▶ **Direction**
Return the horse-ride account below word for word, in full.

I did come off however! We were walking up to a ditch and he felt like he was just going to step over it, so I wasnt prepared for a huge, nonchalant leap! Usually horses gather themselves but he honestly just walked and then popped over it. I went over sideways, saw the ground coming up, and thought, no way!!! I managed to hook my leg over his back for just long enough to right myself and land on my feet. Thank God for strong legs. 

I got to meet sarah 2s kitten and he was so gorgeous and cute and just a little ball of fluffy naughtiness. After we finished our awesome ride, we had a cup of tea, a chat, and a slice of pumpkin pie. I've never had pumpkin pie before but **** it is delicious! We have booked in another hack for next week, probably at jennys neighbours property. We also talked about doing a big overnight ride- the property we were riding on, Sarah 2s, is massive. There is a lodge in the middle of the bush, all tracked, and we think it would be at least a 3 hour ride to there. I'm hoping I can convince them to do it soon! They think we should wait till summer but I don't see why!

▶ **Recorded information**
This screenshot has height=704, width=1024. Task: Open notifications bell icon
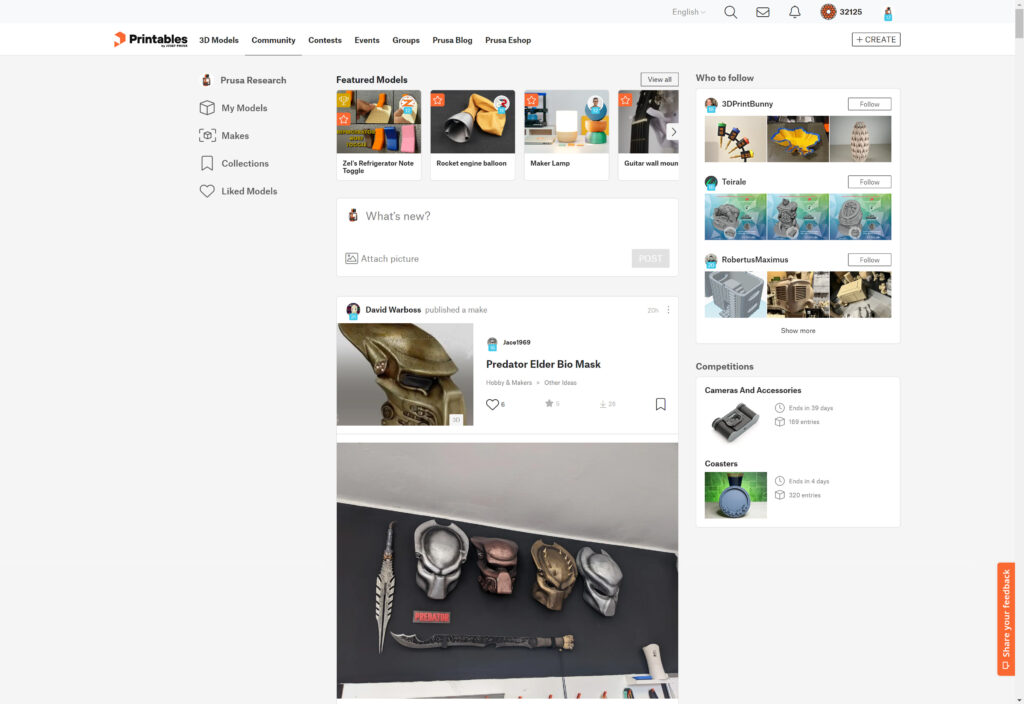point(795,12)
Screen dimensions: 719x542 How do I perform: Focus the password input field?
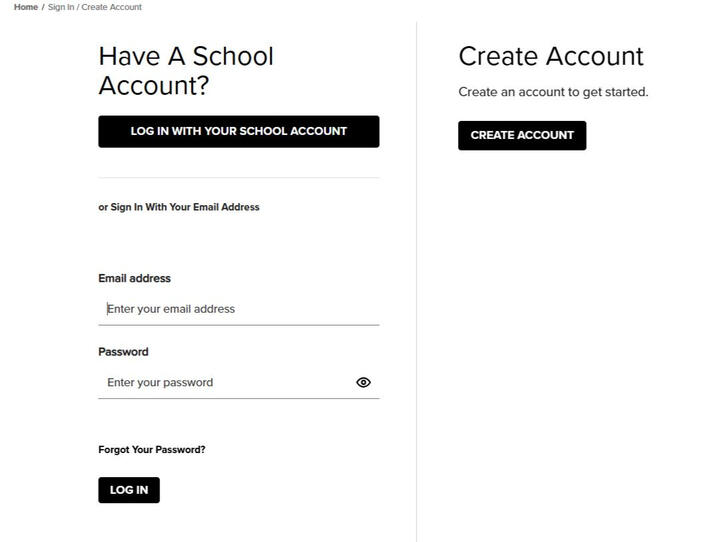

▶ **Response for this exercise**
I did come off however! We were walking up to a ditch and he felt like he was just going to step over it, so I wasnt prepared for a huge, nonchalant leap! Usually horses gather themselves but he honestly just walked and then popped over it. I went over sideways, saw the ground coming up, and thought, no way!!! I managed to hook my leg over his back for just long enough to right myself and land on my feet. Thank God for strong legs. 

I got to meet sarah 2s kitten and he was so gorgeous and cute and just a little ball of fluffy naughtiness. After we finished our awesome ride, we had a cup of tea, a chat, and a slice of pumpkin pie. I've never had pumpkin pie before but **** it is delicious! We have booked in another hack for next week, probably at jennys neighbours property. We also talked about doing a big overnight ride- the property we were riding on, Sarah 2s, is massive. There is a lodge in the middle of the bush, all tracked, and we think it would be at least a 3 hour ride to there. I'm hoping I can convince them to do it soon! They think we should wait till summer but I don't see why!